Du coup, l’auteur s’est lancé dans le pari d’écrire un livre dans le but de démontrer que la situation n’est pas nécessairement irréversible. C’est d’ailleurs ce qu’il a fait, il y a quelques années de ça, en quittant la ville pour la campagne (en région Centre-Val de Loire), et en transformant, à son modeste niveau, son jardin, «un vague espace extérieur», en terrain vivant, havre de verdure où la faune et la flore se plaisent. C’est que cet autodidacte, accompagné dans son labeur par sa famille, est parti de zéro. Derrière chez lui, c’était loin d’être l’éden : une langue de pelouse, un lilas avachi, deux vieux cerisiers et des pieds de vigne, tout aussi fatigués… Mais sa volonté, son courage et son sens de la débrouillardise prennent le dessus : «On n’a pas dressé de plan, pas édicté de grands principes, pas spécialement lu de livres, on ne s’est cristallisés sur aucun dogme, aucune tendance, on s’est contentés d’y aller à l’instinct», explique-t-il dans le livre.
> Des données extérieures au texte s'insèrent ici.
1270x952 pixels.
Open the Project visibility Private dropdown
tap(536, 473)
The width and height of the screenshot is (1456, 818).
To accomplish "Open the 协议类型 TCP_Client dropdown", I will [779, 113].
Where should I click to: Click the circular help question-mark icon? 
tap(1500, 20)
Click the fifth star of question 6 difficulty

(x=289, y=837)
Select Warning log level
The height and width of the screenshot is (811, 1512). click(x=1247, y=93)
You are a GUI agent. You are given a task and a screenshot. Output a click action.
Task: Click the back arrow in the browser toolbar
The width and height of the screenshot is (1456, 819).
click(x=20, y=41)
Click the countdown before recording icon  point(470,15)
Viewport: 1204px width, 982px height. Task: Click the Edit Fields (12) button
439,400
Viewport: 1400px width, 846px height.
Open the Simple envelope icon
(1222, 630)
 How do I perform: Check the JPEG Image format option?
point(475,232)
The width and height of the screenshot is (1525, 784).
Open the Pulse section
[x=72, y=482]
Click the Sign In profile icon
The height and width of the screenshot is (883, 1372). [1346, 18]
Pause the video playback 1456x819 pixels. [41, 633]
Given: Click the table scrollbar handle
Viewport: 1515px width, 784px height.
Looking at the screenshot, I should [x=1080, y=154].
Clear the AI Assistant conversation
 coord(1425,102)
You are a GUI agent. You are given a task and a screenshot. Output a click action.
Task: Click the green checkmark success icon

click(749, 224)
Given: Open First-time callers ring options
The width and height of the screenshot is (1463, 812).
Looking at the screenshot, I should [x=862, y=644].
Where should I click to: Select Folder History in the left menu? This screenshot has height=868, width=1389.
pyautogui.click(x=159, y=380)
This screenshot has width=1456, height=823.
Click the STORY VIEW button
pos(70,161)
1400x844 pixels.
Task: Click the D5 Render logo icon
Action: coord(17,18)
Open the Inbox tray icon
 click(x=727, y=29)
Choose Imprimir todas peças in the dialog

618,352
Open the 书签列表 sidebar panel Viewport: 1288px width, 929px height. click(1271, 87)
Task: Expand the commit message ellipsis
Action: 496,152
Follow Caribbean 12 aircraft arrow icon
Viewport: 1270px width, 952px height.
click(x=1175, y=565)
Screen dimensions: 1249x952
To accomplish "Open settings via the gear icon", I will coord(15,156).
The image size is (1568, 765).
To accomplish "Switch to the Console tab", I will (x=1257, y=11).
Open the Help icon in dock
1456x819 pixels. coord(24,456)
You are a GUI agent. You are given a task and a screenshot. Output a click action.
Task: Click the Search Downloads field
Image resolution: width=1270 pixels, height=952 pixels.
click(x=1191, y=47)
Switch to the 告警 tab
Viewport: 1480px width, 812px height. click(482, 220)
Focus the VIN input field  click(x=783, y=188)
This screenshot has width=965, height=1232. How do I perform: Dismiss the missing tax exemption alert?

« Quête permanente d’équilibre entre le faire et le laisser-faire »
Derrière sa maison, juste en bordure de voie ferrée, son jardin de 500 m2 (qui doublera sa surface après l’achat de celui du voisin) se métamorphose : les plantes s’associent, se complètent, accueillent les insectes, puis les oiseaux et d’autres animaux (chauves-souris, hérissons…). La vie reprend, s’agite, suit son cours, réenchante l’espace, sous le regard bienveillant de Simon Hureau. «Repenser son environnement proche, tel que son jardin, c’est laisser la nature reprendre ses droits, à bon escient», précise-t-il, ajoutant : «Le jardin doit rester cette sorte de quête permanente d’équilibre entre le faire et le laisser-faire, entre le dompté et le sauvage, entre le désiré et l’incontrôlable…».
L’Oasis, comme son nom l’indique, raconte les efforts d’un homme pour faire «repartir la nature», le plus naturellement possible, à son rythme et à moindres frais. En somme, «montrer qu’il est possible de faire de son jardin un havre» pour la faune et la flore. Ainsi, l’auteur, jamais retenu dans ses efforts, ses découvertes ou son ingéniosité, se pose ici en observateur. Mieux, en entomologiste. Au fil des pages, on fait ainsi la connaissance d’une centaine d’espèces, parsemées dans un ouvrage qui se veut, par conséquent, pédagogique.
Les planches aux tons pastel décrivent avec réalisme – et poésie – oiseaux, plantes ou insectes, démontrant l’incroyable richesse du vivant qui nous entoure, malheureusement trop souvent ignorée. À travers sa démarche, Simon Hureau démontre plusieurs choses : que l’Homme doit se débarrasser de ses penchants, néfastes, pour la monoculture, le bitume, les engrais, les pesticides, et que sa présence sur Terre est moins précieuse que celle de la faune et de la flore. Bref, qu’accepter la biodiversité, c’est reconnaître à chacun une place, un rôle. Mais bien plus que de grands discours, l’auteur prouve que chacun, à son échelle, peut agir, «sans grandes connaissances ni grands moyens». Et faire resurgir la vie du néant.
Grégory Cimatti
L’Oasis (Petite genèse d’un jardin biodivers), de Simon Hureau. Dargaud.
L’histoire
Quelque part entre les Souvenirs entomologiques de Jean-Henri Fabre et l’émission Silence, ça pousse sur France 5, Simon Hureau raconte comment il a peu à peu redonné vie à son jardin abandonné à la friche par son ancien propriétaire. Sans connaissances particulières sur le sujet, l’auteur, avec beaucoup
de recherches, de passion et d’huile de coude, parvient à recréer à partir d’un no man’s land une oasis de biodiversité, et témoigne ainsi des capacités de résilience de la nature, pour peu qu’on lui file un coup de main. Un livre d’autodidacte érudit, passionné et passionnant.